**Assigned task**
What lines in the listing below hold the string "each"? Please copy them out.

**Provided entries**

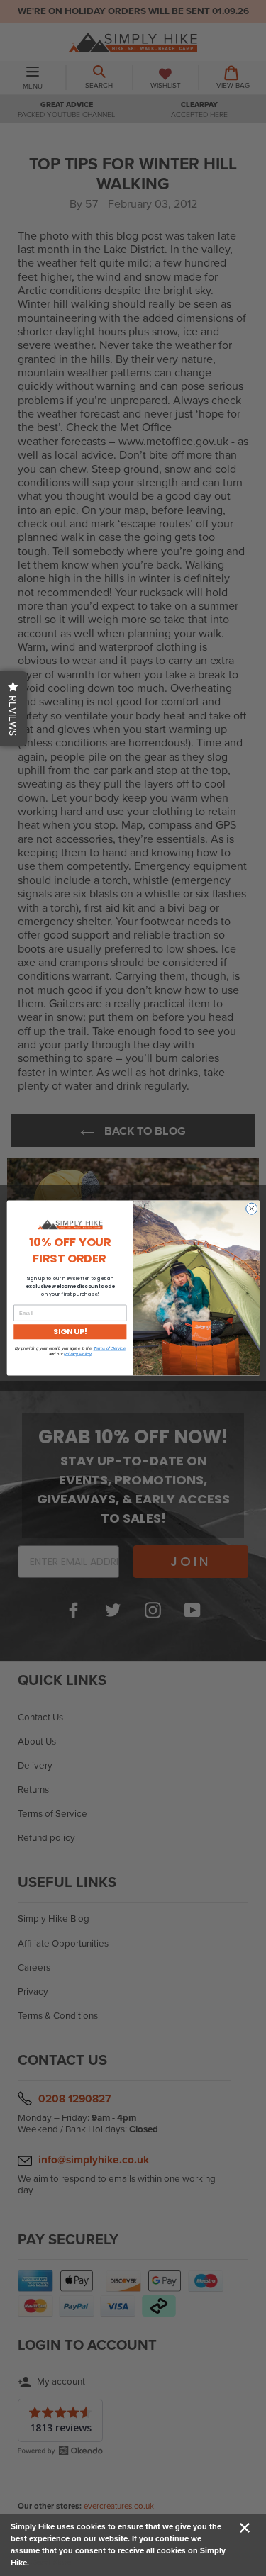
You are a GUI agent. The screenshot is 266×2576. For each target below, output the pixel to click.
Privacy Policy (77, 1353)
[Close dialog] (251, 1208)
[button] (13, 708)
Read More (51, 2562)
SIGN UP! (69, 1331)
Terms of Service (109, 1348)
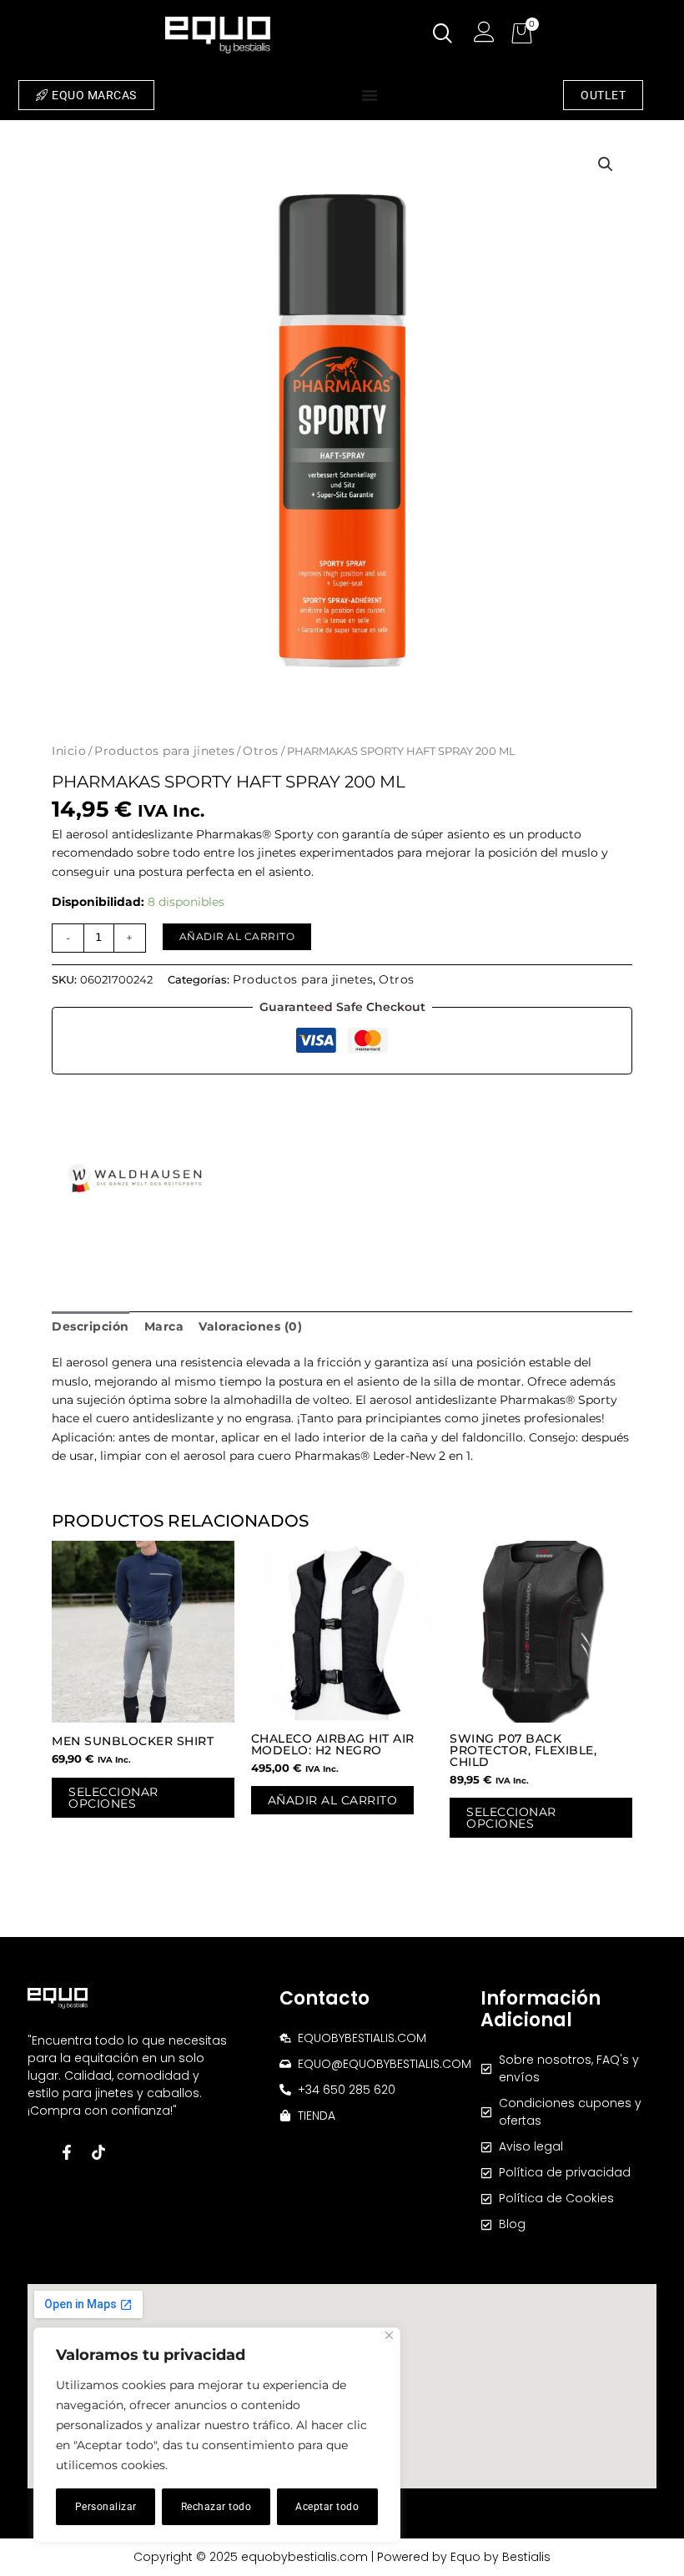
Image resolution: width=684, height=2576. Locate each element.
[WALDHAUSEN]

**Reply**
You are a GUI agent. The screenshot is 266×2576. For each target below, output the pixel to click.
Image resolution: width=684, height=2576. Locate each element.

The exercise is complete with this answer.